── Supplied records ──

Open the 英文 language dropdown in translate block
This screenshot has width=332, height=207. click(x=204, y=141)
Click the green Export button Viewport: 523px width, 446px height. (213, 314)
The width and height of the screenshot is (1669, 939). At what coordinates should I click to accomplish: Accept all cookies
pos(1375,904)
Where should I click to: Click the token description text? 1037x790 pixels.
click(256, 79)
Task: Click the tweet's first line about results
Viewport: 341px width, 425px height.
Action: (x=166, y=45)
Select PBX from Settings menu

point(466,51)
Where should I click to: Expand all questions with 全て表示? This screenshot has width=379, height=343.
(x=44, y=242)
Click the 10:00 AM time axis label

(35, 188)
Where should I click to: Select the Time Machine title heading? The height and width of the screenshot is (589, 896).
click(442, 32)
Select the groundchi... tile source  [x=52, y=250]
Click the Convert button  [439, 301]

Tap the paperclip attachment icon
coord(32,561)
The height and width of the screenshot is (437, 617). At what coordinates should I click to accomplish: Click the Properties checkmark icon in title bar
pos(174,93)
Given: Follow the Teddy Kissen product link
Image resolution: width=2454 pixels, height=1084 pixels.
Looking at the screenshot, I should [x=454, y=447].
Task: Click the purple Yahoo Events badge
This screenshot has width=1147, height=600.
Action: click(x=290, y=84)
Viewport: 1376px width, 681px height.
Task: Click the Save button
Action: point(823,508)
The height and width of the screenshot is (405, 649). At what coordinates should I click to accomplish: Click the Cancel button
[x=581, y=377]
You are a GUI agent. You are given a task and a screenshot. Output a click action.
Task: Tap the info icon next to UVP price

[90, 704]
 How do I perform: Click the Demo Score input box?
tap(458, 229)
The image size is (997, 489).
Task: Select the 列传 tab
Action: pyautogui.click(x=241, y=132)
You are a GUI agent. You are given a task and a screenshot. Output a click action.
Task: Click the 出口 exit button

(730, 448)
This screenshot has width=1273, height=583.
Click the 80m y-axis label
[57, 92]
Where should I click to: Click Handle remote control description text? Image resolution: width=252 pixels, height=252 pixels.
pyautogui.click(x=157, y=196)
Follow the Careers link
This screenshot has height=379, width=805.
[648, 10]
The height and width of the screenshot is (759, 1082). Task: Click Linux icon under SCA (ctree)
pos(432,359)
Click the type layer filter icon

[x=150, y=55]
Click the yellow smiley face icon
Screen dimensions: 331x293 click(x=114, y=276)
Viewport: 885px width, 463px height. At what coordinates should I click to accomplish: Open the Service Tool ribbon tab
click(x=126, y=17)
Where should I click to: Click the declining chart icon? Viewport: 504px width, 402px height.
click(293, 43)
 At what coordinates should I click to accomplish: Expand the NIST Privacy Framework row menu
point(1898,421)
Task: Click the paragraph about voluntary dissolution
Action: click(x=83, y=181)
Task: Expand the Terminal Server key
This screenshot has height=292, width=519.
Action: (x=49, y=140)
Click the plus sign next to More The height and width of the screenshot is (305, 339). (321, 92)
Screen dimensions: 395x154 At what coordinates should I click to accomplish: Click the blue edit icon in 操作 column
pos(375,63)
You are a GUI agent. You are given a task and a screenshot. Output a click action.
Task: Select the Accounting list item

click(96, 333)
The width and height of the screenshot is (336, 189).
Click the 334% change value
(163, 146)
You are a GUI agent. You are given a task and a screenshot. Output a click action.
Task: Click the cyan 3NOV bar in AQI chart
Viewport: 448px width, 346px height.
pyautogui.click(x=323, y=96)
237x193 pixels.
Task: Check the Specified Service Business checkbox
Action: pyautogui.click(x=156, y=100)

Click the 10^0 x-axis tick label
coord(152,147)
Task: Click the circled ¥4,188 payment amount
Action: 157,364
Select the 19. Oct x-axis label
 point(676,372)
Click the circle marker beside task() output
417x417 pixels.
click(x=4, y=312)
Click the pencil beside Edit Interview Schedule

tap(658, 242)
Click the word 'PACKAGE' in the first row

───

* Instructions for the task
In the material above, show every line where the word "first" turns up.

* Exercise solution
Task: Click the tweet's first line about results
Click the word 'PACKAGE' in the first row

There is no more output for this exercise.